(begin)

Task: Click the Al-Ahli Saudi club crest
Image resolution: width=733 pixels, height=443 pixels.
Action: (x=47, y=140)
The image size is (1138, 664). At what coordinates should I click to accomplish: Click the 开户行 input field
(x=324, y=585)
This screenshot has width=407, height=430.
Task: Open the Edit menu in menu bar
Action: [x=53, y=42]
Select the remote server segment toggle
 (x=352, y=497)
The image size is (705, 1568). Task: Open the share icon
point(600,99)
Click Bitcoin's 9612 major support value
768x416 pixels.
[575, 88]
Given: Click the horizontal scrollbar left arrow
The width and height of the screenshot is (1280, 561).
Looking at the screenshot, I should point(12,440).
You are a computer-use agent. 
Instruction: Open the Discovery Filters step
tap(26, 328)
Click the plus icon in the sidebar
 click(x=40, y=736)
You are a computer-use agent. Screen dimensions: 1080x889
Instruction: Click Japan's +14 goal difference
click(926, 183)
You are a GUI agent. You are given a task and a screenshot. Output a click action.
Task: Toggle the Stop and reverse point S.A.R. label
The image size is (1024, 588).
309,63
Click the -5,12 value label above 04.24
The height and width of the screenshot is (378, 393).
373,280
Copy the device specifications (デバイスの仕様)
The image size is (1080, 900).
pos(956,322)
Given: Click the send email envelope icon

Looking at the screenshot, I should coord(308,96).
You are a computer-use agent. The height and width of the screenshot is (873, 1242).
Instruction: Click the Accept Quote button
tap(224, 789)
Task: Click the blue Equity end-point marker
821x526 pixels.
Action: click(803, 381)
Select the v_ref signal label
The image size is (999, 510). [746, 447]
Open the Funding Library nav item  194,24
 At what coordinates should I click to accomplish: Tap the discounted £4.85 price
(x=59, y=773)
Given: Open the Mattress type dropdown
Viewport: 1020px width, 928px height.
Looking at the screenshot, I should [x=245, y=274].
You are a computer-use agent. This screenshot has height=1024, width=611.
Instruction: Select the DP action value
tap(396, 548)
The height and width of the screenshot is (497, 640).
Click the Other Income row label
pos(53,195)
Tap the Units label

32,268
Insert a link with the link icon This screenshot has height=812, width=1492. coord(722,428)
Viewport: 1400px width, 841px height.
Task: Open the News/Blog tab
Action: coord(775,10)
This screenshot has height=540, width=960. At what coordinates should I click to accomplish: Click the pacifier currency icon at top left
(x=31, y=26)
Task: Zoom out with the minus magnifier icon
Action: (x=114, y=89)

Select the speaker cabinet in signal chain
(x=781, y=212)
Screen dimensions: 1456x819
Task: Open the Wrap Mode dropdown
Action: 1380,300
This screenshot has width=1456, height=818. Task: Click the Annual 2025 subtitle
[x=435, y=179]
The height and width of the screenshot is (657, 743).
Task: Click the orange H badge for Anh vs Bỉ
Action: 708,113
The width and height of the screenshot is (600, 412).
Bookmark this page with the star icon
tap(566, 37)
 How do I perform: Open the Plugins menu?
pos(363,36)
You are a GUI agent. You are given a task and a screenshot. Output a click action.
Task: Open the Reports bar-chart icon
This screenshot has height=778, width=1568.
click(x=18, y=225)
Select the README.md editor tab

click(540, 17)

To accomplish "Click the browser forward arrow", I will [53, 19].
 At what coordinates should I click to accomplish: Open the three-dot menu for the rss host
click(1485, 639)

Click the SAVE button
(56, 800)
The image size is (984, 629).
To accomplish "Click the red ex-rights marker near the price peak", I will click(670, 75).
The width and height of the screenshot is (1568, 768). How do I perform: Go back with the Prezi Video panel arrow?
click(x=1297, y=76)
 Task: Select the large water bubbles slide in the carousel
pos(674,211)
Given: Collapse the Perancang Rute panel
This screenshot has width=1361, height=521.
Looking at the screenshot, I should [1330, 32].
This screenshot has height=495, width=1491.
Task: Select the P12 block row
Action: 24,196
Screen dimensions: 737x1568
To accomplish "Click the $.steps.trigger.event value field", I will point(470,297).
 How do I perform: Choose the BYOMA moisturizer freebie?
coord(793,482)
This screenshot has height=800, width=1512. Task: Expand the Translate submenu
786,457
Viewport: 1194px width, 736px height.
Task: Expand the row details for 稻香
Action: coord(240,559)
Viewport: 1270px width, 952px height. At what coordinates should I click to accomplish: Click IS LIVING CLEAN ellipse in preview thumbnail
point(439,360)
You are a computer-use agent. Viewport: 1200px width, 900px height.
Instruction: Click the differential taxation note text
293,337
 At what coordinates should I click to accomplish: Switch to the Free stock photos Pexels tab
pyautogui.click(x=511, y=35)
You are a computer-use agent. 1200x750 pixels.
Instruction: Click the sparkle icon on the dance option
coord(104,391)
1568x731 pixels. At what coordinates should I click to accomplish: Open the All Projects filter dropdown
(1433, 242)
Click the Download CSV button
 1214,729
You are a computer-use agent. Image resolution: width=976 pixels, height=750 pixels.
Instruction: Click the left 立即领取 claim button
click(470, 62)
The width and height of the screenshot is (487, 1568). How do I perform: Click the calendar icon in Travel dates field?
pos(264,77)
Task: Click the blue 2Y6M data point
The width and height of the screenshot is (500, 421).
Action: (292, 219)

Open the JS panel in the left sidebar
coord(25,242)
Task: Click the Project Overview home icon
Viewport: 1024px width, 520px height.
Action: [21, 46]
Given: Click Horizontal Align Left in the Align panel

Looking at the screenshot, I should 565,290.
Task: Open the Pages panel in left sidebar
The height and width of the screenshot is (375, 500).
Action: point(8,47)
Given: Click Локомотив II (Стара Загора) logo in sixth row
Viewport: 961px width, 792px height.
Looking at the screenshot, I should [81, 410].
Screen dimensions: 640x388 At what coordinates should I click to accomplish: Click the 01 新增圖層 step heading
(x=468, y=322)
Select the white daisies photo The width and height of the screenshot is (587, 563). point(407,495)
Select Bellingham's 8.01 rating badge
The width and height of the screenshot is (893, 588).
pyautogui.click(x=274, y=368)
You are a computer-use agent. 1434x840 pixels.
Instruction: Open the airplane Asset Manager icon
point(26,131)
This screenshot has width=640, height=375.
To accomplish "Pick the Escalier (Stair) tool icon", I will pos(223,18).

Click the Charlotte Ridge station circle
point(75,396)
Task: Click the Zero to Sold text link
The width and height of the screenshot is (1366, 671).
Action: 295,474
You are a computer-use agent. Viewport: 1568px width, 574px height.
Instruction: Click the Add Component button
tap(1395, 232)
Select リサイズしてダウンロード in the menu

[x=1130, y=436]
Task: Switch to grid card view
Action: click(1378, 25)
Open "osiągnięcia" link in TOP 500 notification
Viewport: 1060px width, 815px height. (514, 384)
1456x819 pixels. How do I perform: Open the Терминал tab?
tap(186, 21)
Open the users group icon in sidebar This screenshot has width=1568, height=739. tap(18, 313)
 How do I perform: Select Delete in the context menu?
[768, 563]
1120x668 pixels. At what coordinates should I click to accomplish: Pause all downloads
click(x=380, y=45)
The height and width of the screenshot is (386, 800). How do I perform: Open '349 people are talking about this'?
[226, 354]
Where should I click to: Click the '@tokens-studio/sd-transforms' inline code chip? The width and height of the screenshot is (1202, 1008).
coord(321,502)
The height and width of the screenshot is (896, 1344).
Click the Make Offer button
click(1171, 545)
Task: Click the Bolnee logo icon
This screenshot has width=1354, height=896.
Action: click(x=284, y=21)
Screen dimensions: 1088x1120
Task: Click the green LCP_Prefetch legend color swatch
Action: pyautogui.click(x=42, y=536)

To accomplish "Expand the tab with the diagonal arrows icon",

(end)

--- EXERCISE REQUIREMENTS ---
Repeat the records above word for word, starting at the line that contains "Screen dimensions: 640x388" and ending at the line that contains "tap(186, 21)".

--- ANSWER FOR THE TASK ---
Screen dimensions: 640x388 At what coordinates should I click to accomplish: Click the 01 新增圖層 step heading
(x=468, y=322)
Select the white daisies photo The width and height of the screenshot is (587, 563). point(407,495)
Select Bellingham's 8.01 rating badge
The width and height of the screenshot is (893, 588).
pyautogui.click(x=274, y=368)
You are a computer-use agent. 1434x840 pixels.
Instruction: Open the airplane Asset Manager icon
point(26,131)
This screenshot has width=640, height=375.
To accomplish "Pick the Escalier (Stair) tool icon", I will pos(223,18).

Click the Charlotte Ridge station circle
point(75,396)
Task: Click the Zero to Sold text link
The width and height of the screenshot is (1366, 671).
Action: 295,474
You are a computer-use agent. Viewport: 1568px width, 574px height.
Instruction: Click the Add Component button
tap(1395, 232)
Select リサイズしてダウンロード in the menu

[x=1130, y=436]
Task: Switch to grid card view
Action: click(1378, 25)
Open "osiągnięcia" link in TOP 500 notification
Viewport: 1060px width, 815px height. (514, 384)
1456x819 pixels. How do I perform: Open the Терминал tab?
tap(186, 21)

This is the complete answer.